### [WHAT IS EXPECTED]
Copy out the lines from the one containing "Given: Pick the" through the one containing "click(206, 136)", both included, with "Select" swapped for "Choose" and nothing else changed.

* begin DATA LISTING *

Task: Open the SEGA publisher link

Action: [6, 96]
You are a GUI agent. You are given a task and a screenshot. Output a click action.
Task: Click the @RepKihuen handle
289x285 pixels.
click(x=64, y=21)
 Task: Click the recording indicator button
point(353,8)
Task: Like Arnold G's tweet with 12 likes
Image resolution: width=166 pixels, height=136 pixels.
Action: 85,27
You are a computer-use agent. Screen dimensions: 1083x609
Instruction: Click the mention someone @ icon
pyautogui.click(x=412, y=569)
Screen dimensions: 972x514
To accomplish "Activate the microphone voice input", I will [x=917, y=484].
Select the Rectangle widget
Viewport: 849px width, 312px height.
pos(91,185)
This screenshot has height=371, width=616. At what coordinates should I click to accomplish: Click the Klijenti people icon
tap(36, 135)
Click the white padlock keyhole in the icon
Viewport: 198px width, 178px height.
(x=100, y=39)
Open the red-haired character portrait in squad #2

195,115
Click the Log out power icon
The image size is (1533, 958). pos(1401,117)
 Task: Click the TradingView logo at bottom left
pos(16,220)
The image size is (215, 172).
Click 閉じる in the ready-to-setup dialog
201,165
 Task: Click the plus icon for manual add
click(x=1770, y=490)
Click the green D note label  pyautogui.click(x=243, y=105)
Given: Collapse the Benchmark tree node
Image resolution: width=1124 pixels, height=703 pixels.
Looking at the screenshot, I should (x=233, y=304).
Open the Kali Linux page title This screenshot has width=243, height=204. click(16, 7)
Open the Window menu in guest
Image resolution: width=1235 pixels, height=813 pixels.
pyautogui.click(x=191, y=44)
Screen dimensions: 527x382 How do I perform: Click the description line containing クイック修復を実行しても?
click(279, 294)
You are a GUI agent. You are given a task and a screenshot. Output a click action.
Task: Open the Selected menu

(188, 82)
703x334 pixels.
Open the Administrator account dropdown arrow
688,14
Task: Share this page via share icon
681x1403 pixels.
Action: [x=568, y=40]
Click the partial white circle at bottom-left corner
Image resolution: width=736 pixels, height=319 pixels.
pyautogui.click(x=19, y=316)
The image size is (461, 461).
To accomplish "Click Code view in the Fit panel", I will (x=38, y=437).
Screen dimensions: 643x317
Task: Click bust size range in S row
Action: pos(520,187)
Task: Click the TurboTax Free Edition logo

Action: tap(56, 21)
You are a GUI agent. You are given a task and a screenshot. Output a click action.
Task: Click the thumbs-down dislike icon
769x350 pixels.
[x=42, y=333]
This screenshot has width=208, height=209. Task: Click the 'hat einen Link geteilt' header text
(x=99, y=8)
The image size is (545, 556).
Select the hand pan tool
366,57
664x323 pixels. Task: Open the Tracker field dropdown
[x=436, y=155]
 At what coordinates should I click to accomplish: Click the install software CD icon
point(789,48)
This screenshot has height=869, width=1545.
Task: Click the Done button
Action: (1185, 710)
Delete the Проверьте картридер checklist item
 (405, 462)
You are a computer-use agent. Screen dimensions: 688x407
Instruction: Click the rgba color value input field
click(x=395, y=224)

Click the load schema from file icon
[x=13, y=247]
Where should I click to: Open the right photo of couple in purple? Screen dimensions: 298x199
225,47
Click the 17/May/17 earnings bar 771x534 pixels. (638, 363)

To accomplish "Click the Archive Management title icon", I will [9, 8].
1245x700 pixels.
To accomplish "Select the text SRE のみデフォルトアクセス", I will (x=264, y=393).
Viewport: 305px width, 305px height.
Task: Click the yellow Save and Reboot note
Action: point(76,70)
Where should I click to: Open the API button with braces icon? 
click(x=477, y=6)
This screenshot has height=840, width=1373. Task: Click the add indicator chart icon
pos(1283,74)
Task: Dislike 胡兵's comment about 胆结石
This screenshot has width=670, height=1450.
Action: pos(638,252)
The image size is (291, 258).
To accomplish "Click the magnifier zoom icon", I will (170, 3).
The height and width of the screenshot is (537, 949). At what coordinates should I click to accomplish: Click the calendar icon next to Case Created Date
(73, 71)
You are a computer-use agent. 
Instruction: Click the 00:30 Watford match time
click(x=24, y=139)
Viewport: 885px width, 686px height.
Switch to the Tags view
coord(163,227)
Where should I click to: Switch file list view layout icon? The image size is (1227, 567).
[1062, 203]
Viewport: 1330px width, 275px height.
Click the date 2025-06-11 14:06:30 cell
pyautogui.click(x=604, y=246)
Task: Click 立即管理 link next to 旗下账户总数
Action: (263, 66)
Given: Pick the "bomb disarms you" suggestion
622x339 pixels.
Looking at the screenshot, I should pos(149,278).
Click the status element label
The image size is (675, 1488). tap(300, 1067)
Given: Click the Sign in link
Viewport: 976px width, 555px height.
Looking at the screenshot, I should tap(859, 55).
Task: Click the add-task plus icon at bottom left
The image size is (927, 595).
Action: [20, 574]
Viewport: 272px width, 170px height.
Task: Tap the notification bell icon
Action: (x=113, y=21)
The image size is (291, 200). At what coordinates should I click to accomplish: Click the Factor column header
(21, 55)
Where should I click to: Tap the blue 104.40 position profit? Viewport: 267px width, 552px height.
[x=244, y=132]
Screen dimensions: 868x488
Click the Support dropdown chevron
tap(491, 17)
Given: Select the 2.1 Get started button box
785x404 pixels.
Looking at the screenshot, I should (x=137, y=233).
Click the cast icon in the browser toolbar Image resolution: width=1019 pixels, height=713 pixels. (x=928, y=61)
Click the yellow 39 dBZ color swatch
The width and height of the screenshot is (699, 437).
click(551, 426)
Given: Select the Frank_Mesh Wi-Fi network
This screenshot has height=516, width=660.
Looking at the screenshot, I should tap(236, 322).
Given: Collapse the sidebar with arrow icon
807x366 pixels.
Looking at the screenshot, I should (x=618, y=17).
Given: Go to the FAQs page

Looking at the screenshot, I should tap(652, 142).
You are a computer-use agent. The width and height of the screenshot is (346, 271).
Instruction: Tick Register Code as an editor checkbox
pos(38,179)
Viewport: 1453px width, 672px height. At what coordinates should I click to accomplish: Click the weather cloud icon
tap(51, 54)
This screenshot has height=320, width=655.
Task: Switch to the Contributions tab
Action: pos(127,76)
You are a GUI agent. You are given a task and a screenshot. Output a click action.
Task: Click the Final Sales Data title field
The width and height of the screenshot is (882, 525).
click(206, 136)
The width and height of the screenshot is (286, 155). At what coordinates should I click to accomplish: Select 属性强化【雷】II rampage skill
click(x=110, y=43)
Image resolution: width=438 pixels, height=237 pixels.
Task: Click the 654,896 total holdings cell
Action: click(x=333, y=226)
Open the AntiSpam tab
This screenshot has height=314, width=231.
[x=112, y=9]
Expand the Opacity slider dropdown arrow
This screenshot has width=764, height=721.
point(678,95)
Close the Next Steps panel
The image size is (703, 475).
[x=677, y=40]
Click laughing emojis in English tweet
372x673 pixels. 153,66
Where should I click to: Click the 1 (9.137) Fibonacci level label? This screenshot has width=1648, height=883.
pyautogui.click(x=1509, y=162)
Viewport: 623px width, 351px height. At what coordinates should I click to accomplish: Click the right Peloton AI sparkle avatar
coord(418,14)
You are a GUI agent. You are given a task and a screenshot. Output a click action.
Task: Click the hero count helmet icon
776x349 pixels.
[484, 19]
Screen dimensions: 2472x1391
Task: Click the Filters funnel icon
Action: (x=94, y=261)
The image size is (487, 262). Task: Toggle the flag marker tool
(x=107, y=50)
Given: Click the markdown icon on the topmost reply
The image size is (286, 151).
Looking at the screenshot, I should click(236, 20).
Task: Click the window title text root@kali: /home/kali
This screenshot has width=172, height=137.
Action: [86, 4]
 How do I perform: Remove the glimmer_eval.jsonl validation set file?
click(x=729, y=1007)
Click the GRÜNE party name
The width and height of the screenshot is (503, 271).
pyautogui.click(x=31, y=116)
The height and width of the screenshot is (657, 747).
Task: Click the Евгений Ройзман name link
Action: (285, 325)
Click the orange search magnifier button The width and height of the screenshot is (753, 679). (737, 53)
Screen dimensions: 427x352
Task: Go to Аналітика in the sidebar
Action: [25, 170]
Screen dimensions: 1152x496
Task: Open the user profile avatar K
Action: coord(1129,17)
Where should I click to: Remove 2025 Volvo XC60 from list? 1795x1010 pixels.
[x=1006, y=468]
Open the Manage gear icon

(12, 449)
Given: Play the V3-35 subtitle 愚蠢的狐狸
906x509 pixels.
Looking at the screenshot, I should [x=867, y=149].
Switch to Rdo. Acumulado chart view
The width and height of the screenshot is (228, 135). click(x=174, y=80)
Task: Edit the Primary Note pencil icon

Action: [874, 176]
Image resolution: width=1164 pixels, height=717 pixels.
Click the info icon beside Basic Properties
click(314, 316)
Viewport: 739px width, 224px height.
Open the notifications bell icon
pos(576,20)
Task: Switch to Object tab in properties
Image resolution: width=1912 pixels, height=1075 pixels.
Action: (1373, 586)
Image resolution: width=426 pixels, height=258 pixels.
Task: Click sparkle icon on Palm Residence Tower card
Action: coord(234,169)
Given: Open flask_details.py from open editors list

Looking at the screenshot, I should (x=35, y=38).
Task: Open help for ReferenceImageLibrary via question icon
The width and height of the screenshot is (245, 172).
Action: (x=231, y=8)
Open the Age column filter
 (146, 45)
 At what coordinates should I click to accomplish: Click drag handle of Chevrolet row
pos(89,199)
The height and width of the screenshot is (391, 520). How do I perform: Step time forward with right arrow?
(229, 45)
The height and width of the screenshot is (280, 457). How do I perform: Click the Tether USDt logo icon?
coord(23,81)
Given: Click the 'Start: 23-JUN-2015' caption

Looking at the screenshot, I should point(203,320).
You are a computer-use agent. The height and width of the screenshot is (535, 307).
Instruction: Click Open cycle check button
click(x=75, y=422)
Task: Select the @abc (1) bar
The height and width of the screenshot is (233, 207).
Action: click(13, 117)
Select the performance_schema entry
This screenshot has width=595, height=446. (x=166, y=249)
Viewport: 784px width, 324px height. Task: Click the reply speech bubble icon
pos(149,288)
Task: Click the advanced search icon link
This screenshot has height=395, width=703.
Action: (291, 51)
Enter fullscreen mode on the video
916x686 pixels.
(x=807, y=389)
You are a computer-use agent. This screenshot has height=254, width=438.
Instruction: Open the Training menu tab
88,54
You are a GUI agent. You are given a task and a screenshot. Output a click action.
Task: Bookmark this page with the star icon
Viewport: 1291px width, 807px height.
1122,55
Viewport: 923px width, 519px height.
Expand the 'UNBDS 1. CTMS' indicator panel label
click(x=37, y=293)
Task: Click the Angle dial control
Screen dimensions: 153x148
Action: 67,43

* end DATA LISTING *

### [EXERCISE RESPONSE]
Given: Pick the "bomb disarms you" suggestion
622x339 pixels.
Looking at the screenshot, I should pos(149,278).
Click the status element label
The image size is (675, 1488). tap(300, 1067)
Given: Click the Sign in link
Viewport: 976px width, 555px height.
Looking at the screenshot, I should tap(859, 55).
Task: Click the add-task plus icon at bottom left
The image size is (927, 595).
Action: [20, 574]
Viewport: 272px width, 170px height.
Task: Tap the notification bell icon
Action: (x=113, y=21)
The image size is (291, 200). At what coordinates should I click to accomplish: Click the Factor column header
(21, 55)
Where should I click to: Tap the blue 104.40 position profit? Viewport: 267px width, 552px height.
[x=244, y=132]
Screen dimensions: 868x488
Click the Support dropdown chevron
tap(491, 17)
Given: Choose the 2.1 Get started button box
785x404 pixels.
Looking at the screenshot, I should (x=137, y=233).
Click the cast icon in the browser toolbar Image resolution: width=1019 pixels, height=713 pixels. (x=928, y=61)
Click the yellow 39 dBZ color swatch
The width and height of the screenshot is (699, 437).
click(551, 426)
Given: Choose the Frank_Mesh Wi-Fi network
This screenshot has height=516, width=660.
Looking at the screenshot, I should tap(236, 322).
Given: Collapse the sidebar with arrow icon
807x366 pixels.
Looking at the screenshot, I should (x=618, y=17).
Given: Go to the FAQs page

Looking at the screenshot, I should tap(652, 142).
You are a computer-use agent. The width and height of the screenshot is (346, 271).
Instruction: Tick Register Code as an editor checkbox
pos(38,179)
Viewport: 1453px width, 672px height. At what coordinates should I click to accomplish: Click the weather cloud icon
tap(51, 54)
This screenshot has height=320, width=655.
Task: Switch to the Contributions tab
Action: pos(127,76)
You are a GUI agent. You are given a task and a screenshot. Output a click action.
Task: Click the Final Sales Data title field
The width and height of the screenshot is (882, 525).
click(206, 136)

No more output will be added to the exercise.